Lately, technology has taken a toll on us. With the onset of the pandemic, most of our systems have shifted from the offline domain to the online ones. From bank work to classes to shopping everything is being done online. With this new era, we must buckle up and get updated with the latest technologies, devices and most importantly the speed your internet gives you to run on. Here’s an article just for your tech needs.
5G is the Fifth Generation Technology for broadband cellular networks. Phone companies started developing it since 2019 after its predecessor – 4G. The fifth-generation is told to be having more than 1.7 billion users worldwide by 2025 according to the GSM Association. 5G speed ranges from 50Mbit/s to over a gigabit/s, the fastest of which is known as mm-Wave.
The first of the industry’s database tracking worldwide 5G device was launched in March 2019, by the Global Mobile Suppliers Association. The first-ever 5G smartphone Samsung Galaxy S20 was launched on March 6th 2020. On March 19th HMD Global who is the current maker of Nokia branded phones announced the Nokia 8.3 5G, claiming to have a wider range of 5G compatibility compared to any other phone released at that point. On October 13, 2020, Apple announced the iPhone 12 and iPhone 12 pro which is the first Apple lineup of 5G connectivity. It joined hands with Verizon to enable 5G plans on iPhone 12.
Here are some 5G mobile devices you might want to get your hands on – www.smartprix.com/bytes/best-5g-smartphones/
Not just smartphones, now even 5G Laptops are coming across with some brands who have announced their launch. Have a look at the laptops with 5G technology being launched – https://lookgadgets.com/best/upcoming-5g-laptops/
Along with the onset of various devices and technologies, one lingering factor that decides your experience on the web is the speed of your internet connectivity. Your Internet speed is the speed with which data or content travels from the World Wide Web to your computers, tabs, smartphone etc. It is measured in megabits (Mb) per second or Mbps and one megabit is equal to 1024kilobits.

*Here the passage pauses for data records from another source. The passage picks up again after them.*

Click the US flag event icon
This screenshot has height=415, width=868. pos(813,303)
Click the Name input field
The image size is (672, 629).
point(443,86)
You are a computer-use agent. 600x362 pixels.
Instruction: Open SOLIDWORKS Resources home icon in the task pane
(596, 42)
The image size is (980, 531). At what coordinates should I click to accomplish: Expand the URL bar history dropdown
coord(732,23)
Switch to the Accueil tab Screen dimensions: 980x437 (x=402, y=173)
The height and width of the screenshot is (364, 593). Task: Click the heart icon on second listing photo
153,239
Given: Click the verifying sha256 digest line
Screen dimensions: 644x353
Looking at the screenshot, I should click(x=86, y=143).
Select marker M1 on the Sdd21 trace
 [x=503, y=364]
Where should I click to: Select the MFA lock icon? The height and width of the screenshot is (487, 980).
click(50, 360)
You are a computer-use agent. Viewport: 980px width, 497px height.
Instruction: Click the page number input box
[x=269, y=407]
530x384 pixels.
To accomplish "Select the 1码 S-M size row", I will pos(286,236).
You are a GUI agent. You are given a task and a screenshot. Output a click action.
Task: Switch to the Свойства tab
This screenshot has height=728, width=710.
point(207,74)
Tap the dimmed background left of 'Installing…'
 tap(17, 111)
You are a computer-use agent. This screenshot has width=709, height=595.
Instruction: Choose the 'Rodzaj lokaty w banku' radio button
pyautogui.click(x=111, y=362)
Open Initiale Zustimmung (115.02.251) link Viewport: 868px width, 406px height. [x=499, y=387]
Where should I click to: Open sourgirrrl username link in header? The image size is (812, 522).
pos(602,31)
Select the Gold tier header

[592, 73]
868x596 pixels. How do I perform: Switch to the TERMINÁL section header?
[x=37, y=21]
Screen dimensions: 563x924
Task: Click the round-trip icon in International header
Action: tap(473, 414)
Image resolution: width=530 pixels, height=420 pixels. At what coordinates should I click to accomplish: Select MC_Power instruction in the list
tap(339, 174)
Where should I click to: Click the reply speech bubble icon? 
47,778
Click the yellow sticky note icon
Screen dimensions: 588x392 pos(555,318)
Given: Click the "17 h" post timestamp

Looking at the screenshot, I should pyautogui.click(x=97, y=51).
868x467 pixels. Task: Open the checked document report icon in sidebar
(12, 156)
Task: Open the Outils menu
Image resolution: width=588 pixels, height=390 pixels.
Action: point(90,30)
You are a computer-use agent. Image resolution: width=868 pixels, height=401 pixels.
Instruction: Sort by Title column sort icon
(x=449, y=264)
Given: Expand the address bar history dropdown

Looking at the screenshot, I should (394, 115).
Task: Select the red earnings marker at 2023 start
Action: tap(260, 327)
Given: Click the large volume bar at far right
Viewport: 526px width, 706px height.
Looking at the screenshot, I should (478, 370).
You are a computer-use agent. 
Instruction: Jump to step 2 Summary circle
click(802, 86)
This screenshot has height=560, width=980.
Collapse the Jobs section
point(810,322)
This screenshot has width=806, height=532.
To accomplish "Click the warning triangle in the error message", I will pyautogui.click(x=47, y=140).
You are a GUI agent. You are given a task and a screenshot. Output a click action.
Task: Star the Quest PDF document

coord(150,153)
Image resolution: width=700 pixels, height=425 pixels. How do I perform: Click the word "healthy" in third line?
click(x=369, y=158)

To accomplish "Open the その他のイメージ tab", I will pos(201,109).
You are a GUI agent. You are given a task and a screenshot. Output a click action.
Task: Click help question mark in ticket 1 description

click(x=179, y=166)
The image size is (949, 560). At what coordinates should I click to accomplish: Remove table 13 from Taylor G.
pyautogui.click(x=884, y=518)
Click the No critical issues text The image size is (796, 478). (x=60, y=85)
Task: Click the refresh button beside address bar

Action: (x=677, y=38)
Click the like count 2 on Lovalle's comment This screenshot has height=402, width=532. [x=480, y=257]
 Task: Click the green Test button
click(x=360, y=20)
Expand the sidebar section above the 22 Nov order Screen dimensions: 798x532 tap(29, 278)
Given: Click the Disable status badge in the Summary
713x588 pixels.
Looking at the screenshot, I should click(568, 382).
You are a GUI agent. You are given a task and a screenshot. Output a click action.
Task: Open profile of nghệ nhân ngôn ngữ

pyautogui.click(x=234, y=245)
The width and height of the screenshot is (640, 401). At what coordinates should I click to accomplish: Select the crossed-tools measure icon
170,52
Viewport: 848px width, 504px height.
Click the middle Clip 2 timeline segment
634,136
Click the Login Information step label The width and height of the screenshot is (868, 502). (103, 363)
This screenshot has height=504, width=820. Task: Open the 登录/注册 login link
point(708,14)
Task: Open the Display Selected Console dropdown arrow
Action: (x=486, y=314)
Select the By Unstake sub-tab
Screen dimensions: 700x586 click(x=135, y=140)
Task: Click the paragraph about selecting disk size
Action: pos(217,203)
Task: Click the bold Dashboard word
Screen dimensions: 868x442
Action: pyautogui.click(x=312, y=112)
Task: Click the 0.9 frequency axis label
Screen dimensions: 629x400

Now, you may naturally ask us what the ways are in which we can measure the internet speed. Well, the answer lies in three categories in which you can measure your internet speed – The Download Speed, Upload Speed and Latency. Let’s walk you through the three categories.
It is the particular measure in which the speed can be decided by the amount of time it is taken to download a particular file. However, the files are not downloaded altogether and are done one at a time which results in a variation of download speed. Its measured in Mbps.
It is the speed in which a file from your device is uploaded to a particular service on the internet. This can be uploading pictures on Facebook, Instagram and other social media or even attaching files on email. This is although generally lower than the download speed. It is also measured in Mbps.
Latency refers to the time taken for information to move across a network. This commonly known to us as “lag” and is measured in milliseconds. The lower the lag is the better is your internet speed.
There are also various internet speed tiers depending on the number of people using the same connection –
- Basic Speed (12 Mbps download, 1 Mbps upload)
- Standard Speed (25 Mbps download, 5 Mbps upload)
- Standard Plus Speed (50 Mbps download, 20 Mbps upload)
- Premium Speed (100 Mbps download, 40 Mbps upload)
Check out your internet speed for yourself –
If you have made it till here, we hope that you found our article useful and up to date. This article has been written for the sole purpose of providing information to all our tech buddies here. None of the information provided here is claimed to be ours but referred via various articles and information sources. Also, do not forget to check out other articles on our website which you might like to get your eyes on. Do let us know in comments how you liked our article and contact us for any queries or article suggestions you might want to read about.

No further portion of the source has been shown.